| TO DO |
Retype the lines of the listing exactly, starting with the line that contains "will [1050, 298]." and going on through the line that contains "[x=266, y=477]".

| GIVEN RECORDS |
※
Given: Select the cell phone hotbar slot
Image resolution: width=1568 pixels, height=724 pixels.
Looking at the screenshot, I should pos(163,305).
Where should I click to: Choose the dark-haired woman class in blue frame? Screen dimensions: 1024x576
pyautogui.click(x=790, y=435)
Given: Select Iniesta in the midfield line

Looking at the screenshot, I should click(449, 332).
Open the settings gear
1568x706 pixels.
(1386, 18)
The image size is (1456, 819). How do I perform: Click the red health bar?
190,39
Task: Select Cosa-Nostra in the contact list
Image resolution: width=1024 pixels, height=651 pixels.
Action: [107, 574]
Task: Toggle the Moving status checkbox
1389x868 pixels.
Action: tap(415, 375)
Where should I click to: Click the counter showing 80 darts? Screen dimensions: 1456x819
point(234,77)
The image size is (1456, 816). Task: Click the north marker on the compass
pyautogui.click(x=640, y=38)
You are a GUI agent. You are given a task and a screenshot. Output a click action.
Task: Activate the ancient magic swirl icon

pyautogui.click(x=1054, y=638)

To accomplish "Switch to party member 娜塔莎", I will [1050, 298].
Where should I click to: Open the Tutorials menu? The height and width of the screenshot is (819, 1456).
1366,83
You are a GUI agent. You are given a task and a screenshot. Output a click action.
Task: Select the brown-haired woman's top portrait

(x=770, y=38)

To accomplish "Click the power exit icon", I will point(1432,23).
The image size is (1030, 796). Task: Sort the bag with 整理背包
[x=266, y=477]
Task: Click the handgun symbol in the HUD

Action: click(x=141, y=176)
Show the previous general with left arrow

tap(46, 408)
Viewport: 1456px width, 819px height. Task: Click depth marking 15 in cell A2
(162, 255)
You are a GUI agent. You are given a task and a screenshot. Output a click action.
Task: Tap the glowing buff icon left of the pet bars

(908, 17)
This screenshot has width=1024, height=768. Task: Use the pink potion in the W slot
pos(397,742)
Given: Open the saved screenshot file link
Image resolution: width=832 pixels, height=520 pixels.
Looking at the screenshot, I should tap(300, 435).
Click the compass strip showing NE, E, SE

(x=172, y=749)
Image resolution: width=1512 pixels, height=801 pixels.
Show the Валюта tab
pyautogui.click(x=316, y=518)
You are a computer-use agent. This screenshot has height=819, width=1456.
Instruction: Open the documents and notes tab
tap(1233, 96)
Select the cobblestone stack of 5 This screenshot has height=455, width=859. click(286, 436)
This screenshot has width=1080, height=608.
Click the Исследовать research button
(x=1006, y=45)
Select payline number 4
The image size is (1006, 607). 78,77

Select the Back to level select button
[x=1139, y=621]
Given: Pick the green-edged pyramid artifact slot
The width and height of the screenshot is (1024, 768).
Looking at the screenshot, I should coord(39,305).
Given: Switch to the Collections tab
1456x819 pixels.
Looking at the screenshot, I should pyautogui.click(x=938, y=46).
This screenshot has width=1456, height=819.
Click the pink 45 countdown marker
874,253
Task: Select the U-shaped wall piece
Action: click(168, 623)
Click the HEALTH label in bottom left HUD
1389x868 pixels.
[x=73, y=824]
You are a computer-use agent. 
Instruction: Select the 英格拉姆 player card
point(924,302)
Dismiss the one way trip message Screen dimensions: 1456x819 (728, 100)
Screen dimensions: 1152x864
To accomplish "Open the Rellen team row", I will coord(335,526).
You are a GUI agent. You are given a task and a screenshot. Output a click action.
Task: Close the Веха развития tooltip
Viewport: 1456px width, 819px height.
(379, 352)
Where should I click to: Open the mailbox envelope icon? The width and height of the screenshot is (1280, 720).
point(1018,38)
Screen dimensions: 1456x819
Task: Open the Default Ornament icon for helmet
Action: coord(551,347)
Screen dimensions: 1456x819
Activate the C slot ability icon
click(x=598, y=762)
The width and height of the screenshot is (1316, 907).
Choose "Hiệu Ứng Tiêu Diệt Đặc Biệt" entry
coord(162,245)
※
| COMPLETE RESPONSE |
To accomplish "Switch to party member 娜塔莎", I will [1050, 298].
Where should I click to: Open the Tutorials menu? The height and width of the screenshot is (819, 1456).
1366,83
You are a GUI agent. You are given a task and a screenshot. Output a click action.
Task: Select the brown-haired woman's top portrait

(x=770, y=38)

To accomplish "Click the power exit icon", I will point(1432,23).
The image size is (1030, 796). Task: Sort the bag with 整理背包
[x=266, y=477]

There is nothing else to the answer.